I sit down at a table and my mom goes in the kitchen to get dinner for me. I'm about to read a book when I look up and see Danielle, Brianne, and my cousin Sabrina enter the restaurant. God, they look so ... perfect.
I used to be friends with Danielle and Brianne. Leah Becker and I used to hang out with them all the time. The four of us were on the high school tennis team and inseparable since our first tennis lesson at the Paradise Community Center when we were nine years old. Sabrina was the outsider, the non-athlete. I remember Mom making me ask Sabrina to tag along with my friends when we went out.

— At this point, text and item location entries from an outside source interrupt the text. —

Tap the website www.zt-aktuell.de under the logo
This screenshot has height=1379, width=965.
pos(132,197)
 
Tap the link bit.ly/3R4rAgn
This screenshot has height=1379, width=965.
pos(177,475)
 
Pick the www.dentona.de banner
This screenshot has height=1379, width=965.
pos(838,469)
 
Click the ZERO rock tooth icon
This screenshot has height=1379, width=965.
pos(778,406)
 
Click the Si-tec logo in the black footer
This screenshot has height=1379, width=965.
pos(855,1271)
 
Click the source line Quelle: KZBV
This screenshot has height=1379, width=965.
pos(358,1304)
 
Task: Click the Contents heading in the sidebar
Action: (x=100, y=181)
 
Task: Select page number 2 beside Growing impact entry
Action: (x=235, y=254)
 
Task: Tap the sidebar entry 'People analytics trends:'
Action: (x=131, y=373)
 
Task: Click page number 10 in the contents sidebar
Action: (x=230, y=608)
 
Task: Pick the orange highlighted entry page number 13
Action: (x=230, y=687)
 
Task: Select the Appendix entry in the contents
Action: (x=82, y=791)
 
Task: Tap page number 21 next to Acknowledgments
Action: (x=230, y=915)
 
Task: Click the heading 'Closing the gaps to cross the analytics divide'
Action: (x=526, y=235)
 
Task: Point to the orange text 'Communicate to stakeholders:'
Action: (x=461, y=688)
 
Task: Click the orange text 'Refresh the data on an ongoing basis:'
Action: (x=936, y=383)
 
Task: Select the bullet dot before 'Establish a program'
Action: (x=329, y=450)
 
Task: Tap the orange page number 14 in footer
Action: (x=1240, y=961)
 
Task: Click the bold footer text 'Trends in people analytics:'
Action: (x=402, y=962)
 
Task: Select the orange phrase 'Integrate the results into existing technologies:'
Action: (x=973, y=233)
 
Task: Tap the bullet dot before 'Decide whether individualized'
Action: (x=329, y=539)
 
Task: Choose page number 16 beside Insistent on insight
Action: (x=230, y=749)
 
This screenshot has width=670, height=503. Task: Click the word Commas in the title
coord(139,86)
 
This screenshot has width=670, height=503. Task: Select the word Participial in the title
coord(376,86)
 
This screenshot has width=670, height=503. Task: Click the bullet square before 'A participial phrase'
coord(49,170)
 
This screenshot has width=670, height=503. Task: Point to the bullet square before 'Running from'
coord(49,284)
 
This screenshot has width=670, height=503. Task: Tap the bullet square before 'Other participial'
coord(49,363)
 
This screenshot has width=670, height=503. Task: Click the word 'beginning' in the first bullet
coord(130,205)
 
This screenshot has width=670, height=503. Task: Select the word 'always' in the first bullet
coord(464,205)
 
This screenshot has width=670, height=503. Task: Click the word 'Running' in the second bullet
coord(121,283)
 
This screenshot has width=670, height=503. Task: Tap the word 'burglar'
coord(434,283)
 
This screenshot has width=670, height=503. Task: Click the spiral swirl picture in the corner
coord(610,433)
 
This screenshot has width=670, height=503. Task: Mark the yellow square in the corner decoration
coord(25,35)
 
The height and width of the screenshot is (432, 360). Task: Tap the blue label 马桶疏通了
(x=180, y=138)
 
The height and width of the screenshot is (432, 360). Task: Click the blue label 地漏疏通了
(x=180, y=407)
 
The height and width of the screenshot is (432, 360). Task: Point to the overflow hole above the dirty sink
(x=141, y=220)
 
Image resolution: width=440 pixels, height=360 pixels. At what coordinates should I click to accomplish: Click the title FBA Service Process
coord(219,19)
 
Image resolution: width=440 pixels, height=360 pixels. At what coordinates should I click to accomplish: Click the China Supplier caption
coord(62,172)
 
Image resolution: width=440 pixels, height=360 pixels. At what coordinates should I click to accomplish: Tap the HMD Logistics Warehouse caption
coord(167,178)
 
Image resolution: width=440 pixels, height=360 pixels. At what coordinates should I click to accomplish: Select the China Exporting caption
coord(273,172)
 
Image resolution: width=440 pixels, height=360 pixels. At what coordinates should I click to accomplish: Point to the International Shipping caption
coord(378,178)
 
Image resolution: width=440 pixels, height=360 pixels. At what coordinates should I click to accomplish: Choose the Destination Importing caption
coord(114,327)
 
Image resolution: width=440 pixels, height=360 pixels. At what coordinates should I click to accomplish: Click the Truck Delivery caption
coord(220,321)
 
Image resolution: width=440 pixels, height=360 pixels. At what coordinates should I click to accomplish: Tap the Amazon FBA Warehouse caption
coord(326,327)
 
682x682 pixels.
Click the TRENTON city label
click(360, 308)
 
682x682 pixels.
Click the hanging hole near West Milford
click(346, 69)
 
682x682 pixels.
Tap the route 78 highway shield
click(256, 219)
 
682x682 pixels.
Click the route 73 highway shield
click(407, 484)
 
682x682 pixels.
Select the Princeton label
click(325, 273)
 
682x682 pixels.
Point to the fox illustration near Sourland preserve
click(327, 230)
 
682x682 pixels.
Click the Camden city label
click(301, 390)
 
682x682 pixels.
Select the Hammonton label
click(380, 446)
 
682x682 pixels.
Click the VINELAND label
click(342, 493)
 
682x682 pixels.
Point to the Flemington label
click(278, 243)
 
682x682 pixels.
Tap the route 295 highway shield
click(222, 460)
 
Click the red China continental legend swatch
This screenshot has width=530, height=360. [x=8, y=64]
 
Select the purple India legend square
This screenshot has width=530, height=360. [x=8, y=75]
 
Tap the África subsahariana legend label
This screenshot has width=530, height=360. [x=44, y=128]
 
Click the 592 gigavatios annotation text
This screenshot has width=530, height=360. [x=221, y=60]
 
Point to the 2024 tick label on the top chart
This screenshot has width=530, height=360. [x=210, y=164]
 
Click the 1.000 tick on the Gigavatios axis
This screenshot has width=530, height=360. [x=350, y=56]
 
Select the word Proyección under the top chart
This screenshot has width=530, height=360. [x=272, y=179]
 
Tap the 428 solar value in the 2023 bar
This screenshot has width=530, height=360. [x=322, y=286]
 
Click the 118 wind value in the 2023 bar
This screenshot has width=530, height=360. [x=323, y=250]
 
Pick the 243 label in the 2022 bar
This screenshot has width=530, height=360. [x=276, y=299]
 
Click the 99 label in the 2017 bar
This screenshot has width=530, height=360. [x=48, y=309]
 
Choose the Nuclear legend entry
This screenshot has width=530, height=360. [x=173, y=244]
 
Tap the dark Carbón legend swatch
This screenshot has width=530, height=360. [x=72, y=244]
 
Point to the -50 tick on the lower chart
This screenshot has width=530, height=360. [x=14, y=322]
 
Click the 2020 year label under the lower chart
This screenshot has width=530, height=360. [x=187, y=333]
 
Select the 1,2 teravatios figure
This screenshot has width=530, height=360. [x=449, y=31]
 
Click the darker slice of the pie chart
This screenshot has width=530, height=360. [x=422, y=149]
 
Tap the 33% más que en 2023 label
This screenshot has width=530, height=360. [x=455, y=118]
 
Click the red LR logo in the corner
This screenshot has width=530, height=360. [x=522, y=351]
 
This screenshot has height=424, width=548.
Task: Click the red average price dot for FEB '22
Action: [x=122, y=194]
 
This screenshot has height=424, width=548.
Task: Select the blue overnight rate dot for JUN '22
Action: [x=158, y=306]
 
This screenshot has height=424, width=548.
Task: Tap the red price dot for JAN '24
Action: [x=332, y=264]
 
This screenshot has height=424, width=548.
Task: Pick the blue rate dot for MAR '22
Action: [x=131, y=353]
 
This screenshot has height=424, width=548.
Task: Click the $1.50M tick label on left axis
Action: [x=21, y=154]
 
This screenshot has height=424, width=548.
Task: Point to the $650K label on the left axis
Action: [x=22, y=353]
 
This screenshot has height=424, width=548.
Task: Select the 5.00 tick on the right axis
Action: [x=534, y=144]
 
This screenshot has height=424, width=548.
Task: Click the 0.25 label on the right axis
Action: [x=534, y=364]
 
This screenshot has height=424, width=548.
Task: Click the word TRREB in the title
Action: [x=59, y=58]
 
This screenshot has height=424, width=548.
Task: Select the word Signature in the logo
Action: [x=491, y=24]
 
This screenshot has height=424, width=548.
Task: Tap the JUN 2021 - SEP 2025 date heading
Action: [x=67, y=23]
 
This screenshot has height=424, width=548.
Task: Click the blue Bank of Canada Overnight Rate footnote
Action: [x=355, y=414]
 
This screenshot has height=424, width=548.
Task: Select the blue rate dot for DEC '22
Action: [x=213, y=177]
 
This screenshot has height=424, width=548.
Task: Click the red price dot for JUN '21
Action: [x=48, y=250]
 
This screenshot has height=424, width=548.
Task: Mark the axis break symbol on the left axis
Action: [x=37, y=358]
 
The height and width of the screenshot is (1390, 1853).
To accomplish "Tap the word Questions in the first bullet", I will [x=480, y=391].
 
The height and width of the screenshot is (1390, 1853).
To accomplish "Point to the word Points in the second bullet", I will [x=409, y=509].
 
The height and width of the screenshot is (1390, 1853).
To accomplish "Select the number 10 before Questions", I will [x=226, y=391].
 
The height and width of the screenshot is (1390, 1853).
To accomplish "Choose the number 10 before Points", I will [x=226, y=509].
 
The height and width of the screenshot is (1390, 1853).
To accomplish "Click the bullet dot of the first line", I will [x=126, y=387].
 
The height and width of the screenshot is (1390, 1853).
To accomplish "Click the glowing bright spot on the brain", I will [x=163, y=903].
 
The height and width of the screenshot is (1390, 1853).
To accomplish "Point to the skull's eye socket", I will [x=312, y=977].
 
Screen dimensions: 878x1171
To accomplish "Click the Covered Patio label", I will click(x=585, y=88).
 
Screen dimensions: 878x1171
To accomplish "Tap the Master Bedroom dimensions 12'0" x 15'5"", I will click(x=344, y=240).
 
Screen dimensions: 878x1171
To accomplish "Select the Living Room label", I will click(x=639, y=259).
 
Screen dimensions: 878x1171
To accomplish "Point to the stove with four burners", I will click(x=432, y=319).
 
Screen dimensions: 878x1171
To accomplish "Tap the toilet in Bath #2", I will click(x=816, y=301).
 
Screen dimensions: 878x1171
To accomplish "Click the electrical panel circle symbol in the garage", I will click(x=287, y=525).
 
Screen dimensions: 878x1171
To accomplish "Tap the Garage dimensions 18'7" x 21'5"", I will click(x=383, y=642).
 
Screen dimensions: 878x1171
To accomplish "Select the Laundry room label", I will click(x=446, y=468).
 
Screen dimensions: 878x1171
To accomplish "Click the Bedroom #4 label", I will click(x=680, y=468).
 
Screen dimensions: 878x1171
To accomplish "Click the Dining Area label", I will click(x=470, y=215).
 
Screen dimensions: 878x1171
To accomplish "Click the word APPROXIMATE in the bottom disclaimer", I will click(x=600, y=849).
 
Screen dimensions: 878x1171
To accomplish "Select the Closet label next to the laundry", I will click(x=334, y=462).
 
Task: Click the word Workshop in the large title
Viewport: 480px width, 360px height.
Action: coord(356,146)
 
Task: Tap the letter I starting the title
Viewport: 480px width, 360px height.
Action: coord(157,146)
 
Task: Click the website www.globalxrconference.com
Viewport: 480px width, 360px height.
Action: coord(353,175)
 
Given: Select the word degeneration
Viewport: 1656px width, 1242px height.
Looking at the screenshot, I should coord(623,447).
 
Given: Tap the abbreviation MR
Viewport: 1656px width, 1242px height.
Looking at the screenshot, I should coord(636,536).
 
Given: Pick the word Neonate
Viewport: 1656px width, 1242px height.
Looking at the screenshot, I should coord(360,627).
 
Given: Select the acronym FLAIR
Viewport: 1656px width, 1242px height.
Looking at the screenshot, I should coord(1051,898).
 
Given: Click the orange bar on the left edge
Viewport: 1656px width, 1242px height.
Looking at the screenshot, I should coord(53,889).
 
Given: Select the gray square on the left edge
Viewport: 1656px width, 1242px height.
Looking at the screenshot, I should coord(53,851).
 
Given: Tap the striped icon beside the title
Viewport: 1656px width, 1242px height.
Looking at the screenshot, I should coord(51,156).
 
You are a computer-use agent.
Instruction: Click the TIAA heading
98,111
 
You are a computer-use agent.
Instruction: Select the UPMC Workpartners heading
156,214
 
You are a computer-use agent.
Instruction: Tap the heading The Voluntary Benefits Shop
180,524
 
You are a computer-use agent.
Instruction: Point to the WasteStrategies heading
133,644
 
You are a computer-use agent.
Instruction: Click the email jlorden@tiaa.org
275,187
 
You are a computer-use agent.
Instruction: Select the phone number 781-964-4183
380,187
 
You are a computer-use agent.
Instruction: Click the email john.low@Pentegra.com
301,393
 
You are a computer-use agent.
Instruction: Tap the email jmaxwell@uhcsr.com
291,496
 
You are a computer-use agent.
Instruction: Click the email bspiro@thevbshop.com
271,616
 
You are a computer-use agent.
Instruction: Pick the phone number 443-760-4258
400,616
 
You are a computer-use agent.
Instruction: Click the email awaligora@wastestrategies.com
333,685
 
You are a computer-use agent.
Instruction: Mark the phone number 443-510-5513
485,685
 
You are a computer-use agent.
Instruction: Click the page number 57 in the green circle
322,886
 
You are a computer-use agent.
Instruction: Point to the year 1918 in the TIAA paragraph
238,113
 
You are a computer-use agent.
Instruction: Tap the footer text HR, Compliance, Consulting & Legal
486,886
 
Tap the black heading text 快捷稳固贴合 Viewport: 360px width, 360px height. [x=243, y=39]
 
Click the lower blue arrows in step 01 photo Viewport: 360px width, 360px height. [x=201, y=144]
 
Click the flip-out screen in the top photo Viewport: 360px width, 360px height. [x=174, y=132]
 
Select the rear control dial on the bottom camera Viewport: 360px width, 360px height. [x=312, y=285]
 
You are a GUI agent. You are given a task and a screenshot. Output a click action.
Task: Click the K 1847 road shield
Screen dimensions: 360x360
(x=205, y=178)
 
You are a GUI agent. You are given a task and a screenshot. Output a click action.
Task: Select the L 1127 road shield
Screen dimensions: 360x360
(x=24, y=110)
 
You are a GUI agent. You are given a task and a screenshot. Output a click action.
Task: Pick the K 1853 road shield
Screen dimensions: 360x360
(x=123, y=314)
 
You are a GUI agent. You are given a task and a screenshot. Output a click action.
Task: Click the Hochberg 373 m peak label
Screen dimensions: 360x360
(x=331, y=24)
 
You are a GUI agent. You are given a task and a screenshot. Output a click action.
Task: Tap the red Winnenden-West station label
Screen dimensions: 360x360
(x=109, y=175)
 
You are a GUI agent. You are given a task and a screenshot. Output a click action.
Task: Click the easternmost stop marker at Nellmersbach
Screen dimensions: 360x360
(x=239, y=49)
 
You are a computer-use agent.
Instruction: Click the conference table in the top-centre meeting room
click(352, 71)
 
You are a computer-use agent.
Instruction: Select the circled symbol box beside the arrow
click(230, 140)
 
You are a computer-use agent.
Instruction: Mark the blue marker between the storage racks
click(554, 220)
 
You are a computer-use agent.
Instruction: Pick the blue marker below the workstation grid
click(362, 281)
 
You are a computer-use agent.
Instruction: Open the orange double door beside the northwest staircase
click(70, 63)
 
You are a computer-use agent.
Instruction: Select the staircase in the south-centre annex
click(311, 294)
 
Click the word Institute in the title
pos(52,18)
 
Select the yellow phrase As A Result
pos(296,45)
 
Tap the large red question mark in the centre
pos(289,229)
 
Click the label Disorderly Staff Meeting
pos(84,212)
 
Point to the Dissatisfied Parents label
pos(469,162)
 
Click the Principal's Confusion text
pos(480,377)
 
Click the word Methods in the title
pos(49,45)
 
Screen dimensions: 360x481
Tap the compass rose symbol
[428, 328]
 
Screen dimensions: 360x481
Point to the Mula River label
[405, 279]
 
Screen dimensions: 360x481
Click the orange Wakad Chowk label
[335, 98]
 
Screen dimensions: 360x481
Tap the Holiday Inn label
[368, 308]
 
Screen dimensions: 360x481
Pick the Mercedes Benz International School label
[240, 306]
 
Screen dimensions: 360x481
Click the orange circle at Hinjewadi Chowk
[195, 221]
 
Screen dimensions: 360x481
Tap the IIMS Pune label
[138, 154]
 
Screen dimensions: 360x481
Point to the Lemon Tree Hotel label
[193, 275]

The accident turned Paradise upside down. When Caleb hit me, he not only destroyed my leg, he also destroyed my friendship with his twin sister, Leah, and Mom's friendship with Mrs. Becker. There's an invisible fence now between our house and the Beckers' house where there once was an open-door policy.
At first I didn't have time to miss Leah; in the hospital my phone rang constantly. My mom kept busy answering calls and urging me to cut my conversations short so I could concentrate on healing. But as the months passed, the calls dwindled, then finally stopped altogether. Everyone else got on with their life while I recovered at home.
Sabrina used to come over and give me updates on school gossip. Now my cousin is close friends with Brianne and Danielle, which is totally strange because before the accident they didn't give her the time of day.
I've never asked Sabrina about Leah ... and Sabrina never offers any information. Leah's brother went to jail because of me. I was sure she hated me because of it. "We'd literally gone from best friends to strangers overnight.